Les Américains ont très peur que le TTIP ne dérégule à nouveau, ou devrais-je dire, encore plus, le système financier. De nombreuses personnes ont perdu leur maison ou leur travail à cause de la crise financière et de la façon dont Wall Street et les banques ont jonglé avec la finance. Pour l’instant, nous n’avons pas encore obtenu la réglementation dont le pays a vraiment besoin. Et si le TTIP vient fixer des limites à ce que nous espérions pouvoir réaliser dans l’avenir… La stabilité financière est très précaire : cela pourrait conduire à une nouvelle crise.

La réglementation concernant la nourriture et les produits chimiques est bien meilleure en Europe qu’aux États-Unis, bien que plusieurs États américains se battent pour l’améliorer. Le gouvernement de Californie, par exemple, essaie de réglementer ces deux secteurs ; mais le TTIP risque de réduire sa capacité décisionnelle en la matière.

Faites-vous allusion au principe de « coopération réglementaire » inclus dans l’accord ?
La coopération alimentaire soulève de nombreuses inquiétudes. Il y a aussi d’autres préoccupations. Aux États-Unis, il y a une politique très populaire, à droite comme à gauche, qui est connue sous le nom de Buy America ou Buy Local. Cette politique vise à réinvestir les impôts des contribuables dans les emplois locaux grâce aux achats publics. Et ainsi à donner la préférence à certaines entreprises locales.


La Commission européenne juge cette politique discriminante et voudrait que les États-Unis ouvrent entièrement leurs portes aux entreprises étrangères. Alors qu’une des solutions pour sortir de la récession consiste à privilégier, protéger et investir dans l’emploi local, le TTIP risque de nous y remettre en plein dedans !

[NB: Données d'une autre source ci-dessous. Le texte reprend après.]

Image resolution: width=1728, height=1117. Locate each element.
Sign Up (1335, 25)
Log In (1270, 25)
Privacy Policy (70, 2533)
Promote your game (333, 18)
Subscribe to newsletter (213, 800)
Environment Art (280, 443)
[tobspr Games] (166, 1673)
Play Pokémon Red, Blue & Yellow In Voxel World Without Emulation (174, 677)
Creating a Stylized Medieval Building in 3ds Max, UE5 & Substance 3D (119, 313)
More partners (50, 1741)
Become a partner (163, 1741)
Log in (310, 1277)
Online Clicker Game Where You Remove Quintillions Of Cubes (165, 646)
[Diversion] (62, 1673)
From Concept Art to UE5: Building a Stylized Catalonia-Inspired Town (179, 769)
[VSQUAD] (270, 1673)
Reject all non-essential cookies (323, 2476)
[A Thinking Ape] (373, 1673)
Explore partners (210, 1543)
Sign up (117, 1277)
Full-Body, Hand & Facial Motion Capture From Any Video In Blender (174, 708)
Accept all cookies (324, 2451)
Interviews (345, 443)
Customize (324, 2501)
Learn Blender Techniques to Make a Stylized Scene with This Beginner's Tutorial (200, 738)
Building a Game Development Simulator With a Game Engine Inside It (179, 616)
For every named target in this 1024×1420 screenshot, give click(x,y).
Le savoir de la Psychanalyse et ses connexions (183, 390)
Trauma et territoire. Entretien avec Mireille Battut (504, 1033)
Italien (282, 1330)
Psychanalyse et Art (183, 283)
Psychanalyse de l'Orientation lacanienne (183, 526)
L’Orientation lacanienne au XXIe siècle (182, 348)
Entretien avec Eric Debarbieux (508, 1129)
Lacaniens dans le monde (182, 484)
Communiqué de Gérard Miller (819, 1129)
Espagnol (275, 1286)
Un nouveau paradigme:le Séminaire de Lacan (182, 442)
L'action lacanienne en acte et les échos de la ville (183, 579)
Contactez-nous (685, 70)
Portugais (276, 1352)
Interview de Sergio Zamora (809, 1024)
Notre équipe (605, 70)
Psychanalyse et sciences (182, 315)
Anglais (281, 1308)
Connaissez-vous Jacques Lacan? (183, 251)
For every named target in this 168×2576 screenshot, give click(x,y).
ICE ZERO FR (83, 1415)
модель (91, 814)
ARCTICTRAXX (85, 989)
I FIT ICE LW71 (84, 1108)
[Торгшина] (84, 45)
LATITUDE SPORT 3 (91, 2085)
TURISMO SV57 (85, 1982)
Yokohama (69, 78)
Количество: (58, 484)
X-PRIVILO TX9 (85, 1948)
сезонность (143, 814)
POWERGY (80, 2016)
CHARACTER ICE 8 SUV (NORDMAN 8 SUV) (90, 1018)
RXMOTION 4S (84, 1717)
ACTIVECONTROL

Vous assurez que l’argument clef qu’a trouvé Obama pour faire passer le TTIP, c’est qu’il serait utile à la sécurité nationale…

Oui, c’est en effet un argument purement rhétorique, mais je dois admettre qu’il a un certain impact sur la population. Le gouvernement sait très bien qu’il n’arrivera pas à vendre le TTIP avec des arguments économiques. Surtout quand on voit que dans le meilleur des cas, le TTIP se traduira par une croissance de 0,2 % au maximum.

Question traités de libre-échange, les États-Unis tiennent sûrement le haut du panier, on en a une palanquée. Ils ont presque tous nui à la majorité de la population, pour favoriser une toute petite minorité. Les gens ne croient plus à ces grands projets. L’ALENA (accord de libre-échange signé en 1994 entre les États-Unis, le Canada et le Mexique) a fait disparaître 1 million d’emplois au lieu des 200 000 qu’il aurait dû créer.
La population est donc sceptique, elle voudrait un autre argument : alors le gouvernement explique que le TTIP est un moyen de s’allier à l’Europe contre la Russie !

* L'article a été publié le 10 juillet 2015 dans le journal infoLibre, partenaire de Mediapart.